Swap "brigade commander" for "senior officer" in the Marja article below, and write out the passage that begins at the words "Brig. Gen. Mohiudin" and stops after "them by nationality.".
::: Document text :::
Scattered Clouds80° WeatherScattered Clouds80° Weather

Taliban relying on human shields

An Afghan army soldier salutes an Afghan flag after hoisting it on a building in Marja, Afghanistan.

Associated Press

An Afghan army soldier salutes an Afghan flag after hoisting it on a building in Marja, Afghanistan.

MARJA, Afghanistan — Taliban fighters holding out in Marja are increasingly using civilians as human shields, firing from compounds where U.S. and Afghan forces can clearly see women and children on rooftops or in windows, Afghan and U.S. troops said Wednesday.

Brig. Gen. Mohiudin Ghori, the brigade commander of Afghan troops in Marja, said in some cases women and children may have been ordered to stand on a roof or in a window of buildings where Taliban fighters are shooting. "They are trying to get us to fire on them and kill the civilians," Ghori said.

Two more NATO service members were killed in the Marja operation Wednesday, the alliance said in a statement without identifying them by nationality.
::: Items :::
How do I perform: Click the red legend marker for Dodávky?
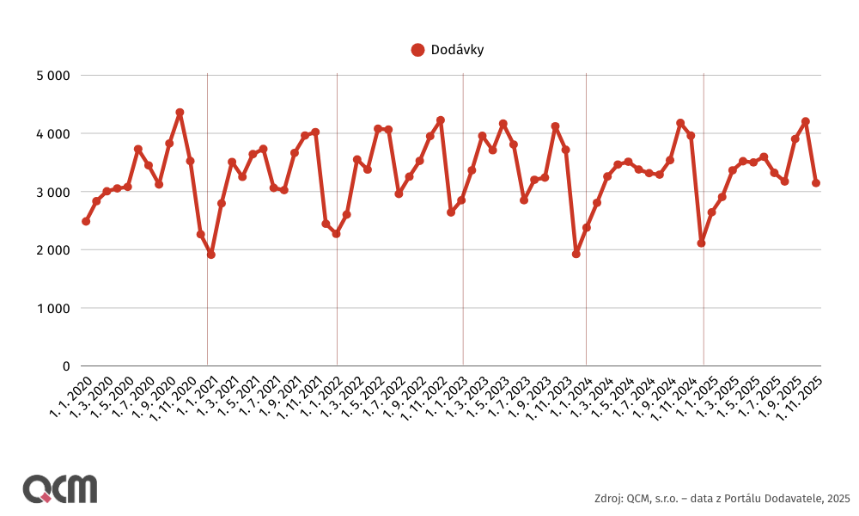[418, 50]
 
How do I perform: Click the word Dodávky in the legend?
[457, 50]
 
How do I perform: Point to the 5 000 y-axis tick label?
[52, 76]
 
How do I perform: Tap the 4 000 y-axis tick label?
[52, 134]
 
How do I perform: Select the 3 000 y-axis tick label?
[52, 192]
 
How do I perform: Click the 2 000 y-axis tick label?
[52, 250]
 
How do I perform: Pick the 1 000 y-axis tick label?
[52, 308]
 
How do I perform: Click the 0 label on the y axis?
[65, 366]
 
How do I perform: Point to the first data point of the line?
[86, 221]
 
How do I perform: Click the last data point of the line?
[816, 183]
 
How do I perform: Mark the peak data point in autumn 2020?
[180, 113]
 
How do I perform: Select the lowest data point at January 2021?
[211, 255]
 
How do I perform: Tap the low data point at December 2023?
[576, 254]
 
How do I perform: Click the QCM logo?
[59, 488]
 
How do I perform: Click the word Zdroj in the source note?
[607, 498]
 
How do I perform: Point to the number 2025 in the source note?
[838, 498]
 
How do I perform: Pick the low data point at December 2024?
[702, 243]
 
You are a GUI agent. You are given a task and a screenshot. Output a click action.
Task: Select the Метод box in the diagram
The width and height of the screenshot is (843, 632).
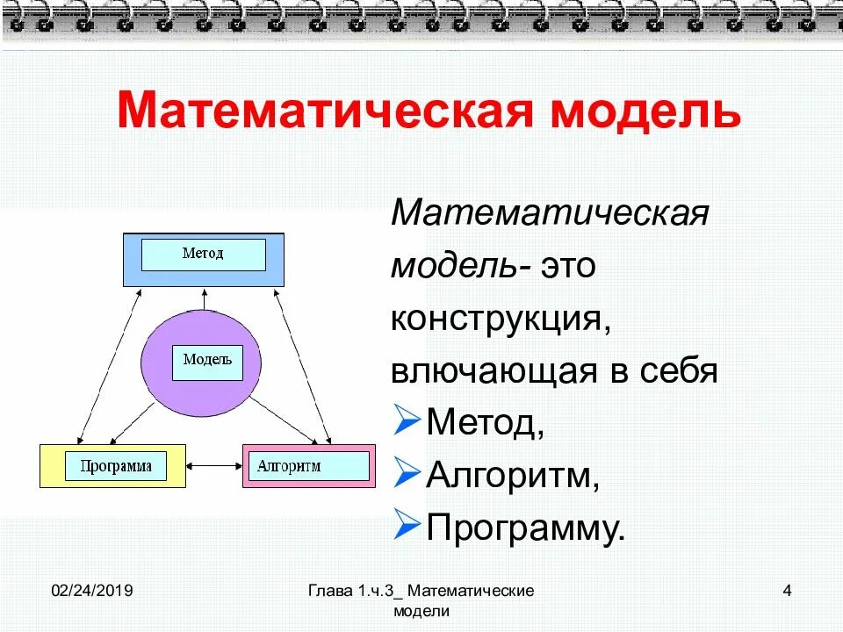tap(203, 255)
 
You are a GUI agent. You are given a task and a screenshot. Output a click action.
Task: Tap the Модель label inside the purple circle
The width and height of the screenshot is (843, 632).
tap(207, 360)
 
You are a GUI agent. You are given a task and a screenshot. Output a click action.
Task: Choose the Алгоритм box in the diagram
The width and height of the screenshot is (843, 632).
tap(307, 466)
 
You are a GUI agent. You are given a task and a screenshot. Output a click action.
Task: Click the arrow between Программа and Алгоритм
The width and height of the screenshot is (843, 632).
tap(213, 466)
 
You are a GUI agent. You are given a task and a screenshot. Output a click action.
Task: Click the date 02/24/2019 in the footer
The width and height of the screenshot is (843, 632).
tap(91, 591)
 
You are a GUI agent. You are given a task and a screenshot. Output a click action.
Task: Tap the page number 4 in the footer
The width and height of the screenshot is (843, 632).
tap(787, 591)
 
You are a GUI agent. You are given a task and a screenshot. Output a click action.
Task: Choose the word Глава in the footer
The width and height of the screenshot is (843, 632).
tap(330, 591)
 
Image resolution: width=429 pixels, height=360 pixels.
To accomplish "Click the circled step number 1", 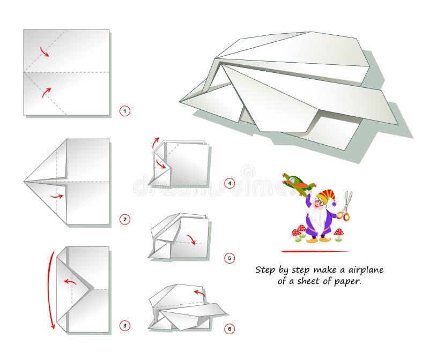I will (124, 111).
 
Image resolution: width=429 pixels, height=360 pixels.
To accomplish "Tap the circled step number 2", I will (124, 219).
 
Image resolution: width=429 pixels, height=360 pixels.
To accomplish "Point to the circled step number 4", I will (230, 184).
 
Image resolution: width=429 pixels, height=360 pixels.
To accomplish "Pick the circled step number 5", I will (230, 258).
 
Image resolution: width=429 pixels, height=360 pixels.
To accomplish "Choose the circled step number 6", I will (230, 329).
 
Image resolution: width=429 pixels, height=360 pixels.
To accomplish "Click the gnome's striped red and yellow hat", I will (324, 197).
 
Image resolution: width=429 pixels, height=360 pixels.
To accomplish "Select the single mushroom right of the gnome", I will (338, 234).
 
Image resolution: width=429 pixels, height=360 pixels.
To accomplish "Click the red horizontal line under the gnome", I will (315, 251).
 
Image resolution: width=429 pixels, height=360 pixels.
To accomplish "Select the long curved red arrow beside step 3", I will (50, 289).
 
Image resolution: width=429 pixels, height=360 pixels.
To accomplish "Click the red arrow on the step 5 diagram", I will (191, 239).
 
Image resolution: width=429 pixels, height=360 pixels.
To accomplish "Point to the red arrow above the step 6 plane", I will (199, 292).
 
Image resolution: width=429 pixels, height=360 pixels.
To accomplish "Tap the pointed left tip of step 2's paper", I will (25, 182).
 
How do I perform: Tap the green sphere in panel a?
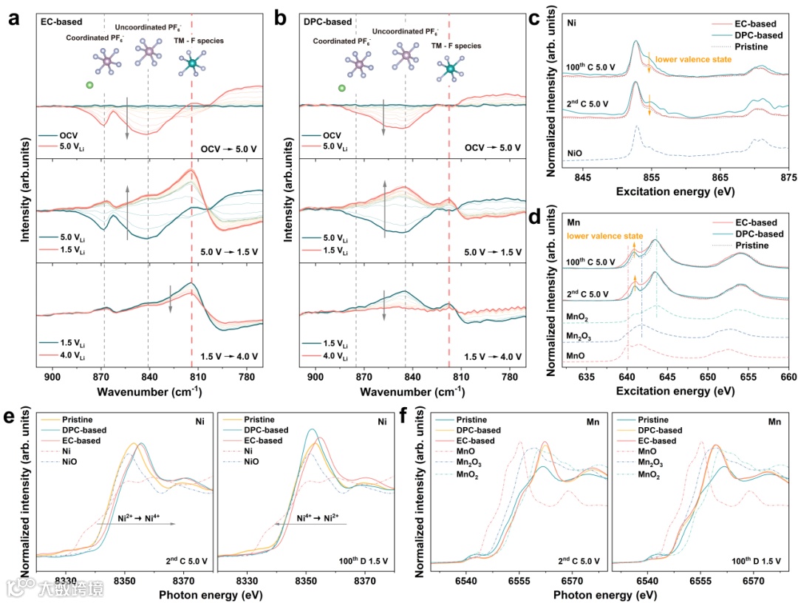tap(89, 86)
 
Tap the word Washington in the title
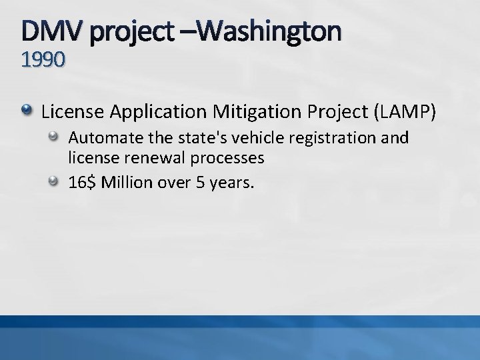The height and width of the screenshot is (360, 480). [x=267, y=30]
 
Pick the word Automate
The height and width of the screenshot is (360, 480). [x=99, y=138]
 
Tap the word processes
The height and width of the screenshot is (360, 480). [x=230, y=158]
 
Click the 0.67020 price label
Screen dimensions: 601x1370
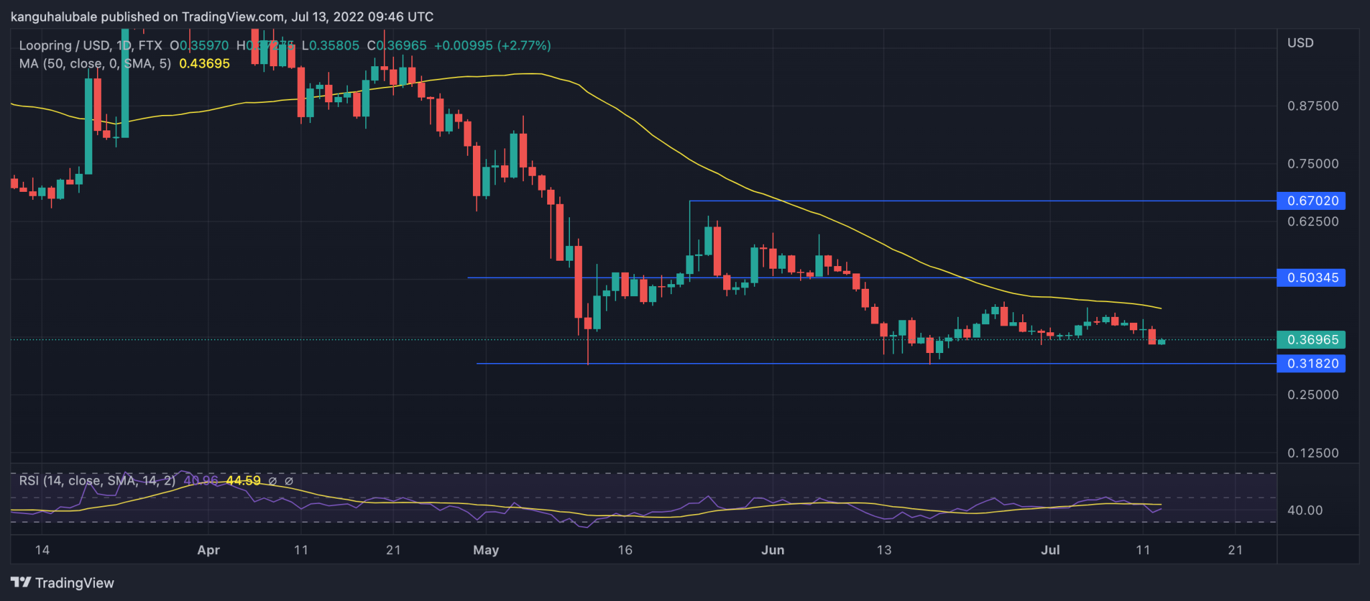[x=1312, y=201]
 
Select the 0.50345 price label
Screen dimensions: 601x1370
[x=1312, y=277]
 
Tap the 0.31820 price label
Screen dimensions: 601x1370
[x=1312, y=364]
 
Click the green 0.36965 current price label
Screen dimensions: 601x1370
[x=1312, y=340]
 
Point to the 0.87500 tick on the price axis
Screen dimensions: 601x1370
[x=1312, y=106]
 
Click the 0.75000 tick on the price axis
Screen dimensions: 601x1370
[x=1312, y=164]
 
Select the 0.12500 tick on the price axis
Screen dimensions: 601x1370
[x=1312, y=453]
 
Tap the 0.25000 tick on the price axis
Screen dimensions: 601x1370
[x=1312, y=395]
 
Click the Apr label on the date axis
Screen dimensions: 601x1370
[x=209, y=550]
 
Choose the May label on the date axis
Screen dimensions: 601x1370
[x=486, y=550]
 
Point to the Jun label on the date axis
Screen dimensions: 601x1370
[x=773, y=550]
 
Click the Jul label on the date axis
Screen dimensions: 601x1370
[x=1050, y=550]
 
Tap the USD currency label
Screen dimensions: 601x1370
[x=1300, y=43]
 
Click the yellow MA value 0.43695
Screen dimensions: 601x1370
[x=205, y=64]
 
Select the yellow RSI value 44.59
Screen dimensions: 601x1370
[x=243, y=481]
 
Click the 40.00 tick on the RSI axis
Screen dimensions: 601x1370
[x=1304, y=510]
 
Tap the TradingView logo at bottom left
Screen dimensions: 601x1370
[x=63, y=583]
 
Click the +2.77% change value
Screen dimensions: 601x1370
[x=527, y=45]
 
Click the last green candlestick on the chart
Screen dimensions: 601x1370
[x=1161, y=342]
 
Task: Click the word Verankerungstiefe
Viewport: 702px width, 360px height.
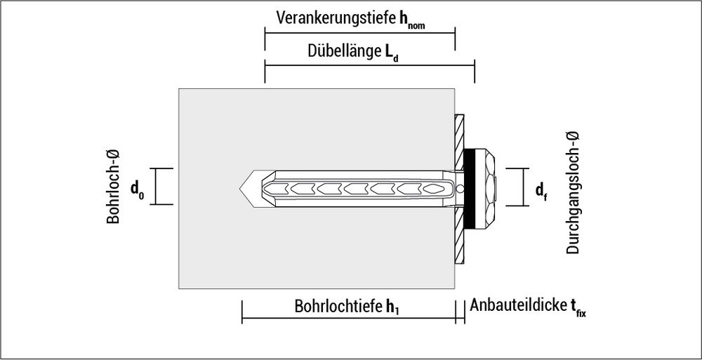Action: coord(336,17)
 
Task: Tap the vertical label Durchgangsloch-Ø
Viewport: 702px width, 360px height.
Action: coord(573,193)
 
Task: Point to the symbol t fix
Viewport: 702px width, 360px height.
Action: coord(577,309)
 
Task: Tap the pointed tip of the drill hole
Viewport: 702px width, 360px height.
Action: coord(239,187)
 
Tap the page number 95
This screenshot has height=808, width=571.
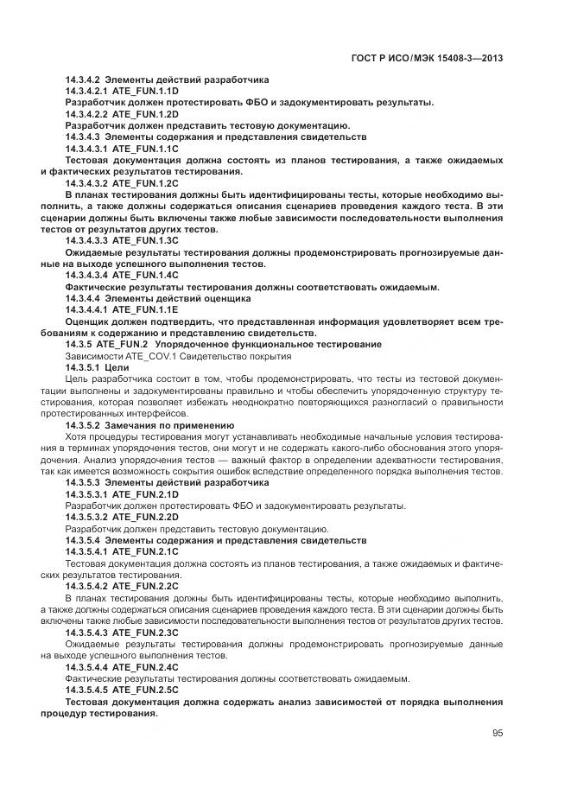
:::
_Final answer_:
Brig. Gen. Mohiudin Ghori, the senior officer of Afghan troops in Marja, said in some cases women and children may have been ordered to stand on a roof or in a window of buildings where Taliban fighters are shooting. "They are trying to get us to fire on them and kill the civilians," Ghori said.

Two more NATO service members were killed in the Marja operation Wednesday, the alliance said in a statement without identifying them by nationality.